***** WORKING DATA

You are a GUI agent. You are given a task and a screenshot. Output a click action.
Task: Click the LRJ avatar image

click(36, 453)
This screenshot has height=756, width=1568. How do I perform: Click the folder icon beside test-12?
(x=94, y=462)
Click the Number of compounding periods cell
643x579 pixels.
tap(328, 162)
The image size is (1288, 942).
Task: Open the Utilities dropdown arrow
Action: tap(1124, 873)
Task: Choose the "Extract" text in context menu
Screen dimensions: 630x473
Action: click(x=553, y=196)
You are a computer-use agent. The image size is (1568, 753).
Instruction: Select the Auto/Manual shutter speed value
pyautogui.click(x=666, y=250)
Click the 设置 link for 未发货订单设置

**********

### SHORT TASK
Show each line of the data above that contains the string "agent". Case must match.

### RESULT BELOW
You are a GUI agent. You are given a task and a screenshot. Output a click action.
You are a computer-use agent. The image size is (1568, 753).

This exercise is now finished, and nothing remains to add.